Après vingt-cinq ans d’absence, Fidelio vient de faire son grand retour sur la scène du Liceu avec dans le rôle-titre Karita Mattila. A cette occasion, la direction du théâtre a fait appel à la production de Jürgen Flimm présentée avec succès à New York et commercialisée en 2003 par Deutsche Grammophon. Repris par Gina Lapinsky, le spectacle de facture classique, propose une transposition sans risque dans un univers concentrationnaire contemporain, sans recherche esthétique particulière, à la différence du très beau travail réalisé par Stéphane Braunschweig en 1995, ni radicalité excessive à la manière, simpliste, d’un Johan Simons au Palais Garnier en novembre dernier.

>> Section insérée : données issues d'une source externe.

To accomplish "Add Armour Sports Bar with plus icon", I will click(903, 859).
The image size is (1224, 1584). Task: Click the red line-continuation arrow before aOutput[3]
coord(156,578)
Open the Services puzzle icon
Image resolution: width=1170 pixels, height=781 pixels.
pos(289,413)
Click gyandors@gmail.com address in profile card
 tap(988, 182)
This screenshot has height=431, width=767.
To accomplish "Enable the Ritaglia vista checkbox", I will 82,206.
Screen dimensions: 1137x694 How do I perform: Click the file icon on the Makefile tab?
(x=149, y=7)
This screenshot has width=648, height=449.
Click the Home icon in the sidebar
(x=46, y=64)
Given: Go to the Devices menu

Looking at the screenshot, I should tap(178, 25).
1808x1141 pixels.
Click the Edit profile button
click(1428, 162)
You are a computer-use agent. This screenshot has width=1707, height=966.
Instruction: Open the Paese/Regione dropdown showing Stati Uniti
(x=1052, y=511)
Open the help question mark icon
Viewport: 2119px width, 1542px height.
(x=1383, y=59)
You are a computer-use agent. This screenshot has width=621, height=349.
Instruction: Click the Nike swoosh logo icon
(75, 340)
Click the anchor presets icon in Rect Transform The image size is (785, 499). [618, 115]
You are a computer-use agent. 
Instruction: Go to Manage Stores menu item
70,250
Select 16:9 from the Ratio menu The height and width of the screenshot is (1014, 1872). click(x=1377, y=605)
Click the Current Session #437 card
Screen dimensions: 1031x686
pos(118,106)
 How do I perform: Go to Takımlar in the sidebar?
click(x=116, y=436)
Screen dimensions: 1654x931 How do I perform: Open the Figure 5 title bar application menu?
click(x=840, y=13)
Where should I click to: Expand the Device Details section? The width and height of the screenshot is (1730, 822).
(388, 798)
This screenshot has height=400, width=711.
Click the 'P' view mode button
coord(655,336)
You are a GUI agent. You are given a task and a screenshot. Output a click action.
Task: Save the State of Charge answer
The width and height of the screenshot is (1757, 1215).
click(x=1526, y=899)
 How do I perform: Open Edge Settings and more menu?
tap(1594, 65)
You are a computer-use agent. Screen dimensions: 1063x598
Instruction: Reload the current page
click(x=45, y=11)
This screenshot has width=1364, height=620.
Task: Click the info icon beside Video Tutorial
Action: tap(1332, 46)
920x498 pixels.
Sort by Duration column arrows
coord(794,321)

Une prison surpeuplée, une cellule souterraine qui s’ouvrira sur une vaste place au finale, constituent le cadre de cette fable humaniste, où le bien triomphe du mal dans une joyeuse et universelle utopie. Comme sur la scène du Met, la soprano Karita Mattila défend avec une rare conviction le rôle de Fidelio. Scéniquement tout d’abord, son travestissement est parfaitement maîtrisé, celle-ci portant avec un naturel déconcertant pantalon, blouson, rangers, casquette et sac à dos - une panoplie qui en paralyserait plus d’unes. Rien dans son allure n’est laissé au hasard sans pour autant que cela ne paraisse appliqué ou surjoué. Elle saute des tables, grimpe à l’échelle, manie le fusil comme un homme avant de révéler qu’elle est l’épouse de Florestan et en aucun cas le fidèle apprenti de Rocco. Interprète intense et totalement habité, son soprano engagé est au diapason : en plus de posséder la voix du rôle, cette pâte unique, cette couleur cuivrée sur tout le registre, elle met au service du personnage sa science du cantabile et sa faculté d’irradier instantanément les phrases qui le nécessitent : son « Abscheulicher » est à ce titre un grand moment de musique et de tragédie (quel dommage que la direction ne soit pas à la hauteur de cette performance !) vécu avec l’énergie du désespoir et l’intensité attendues.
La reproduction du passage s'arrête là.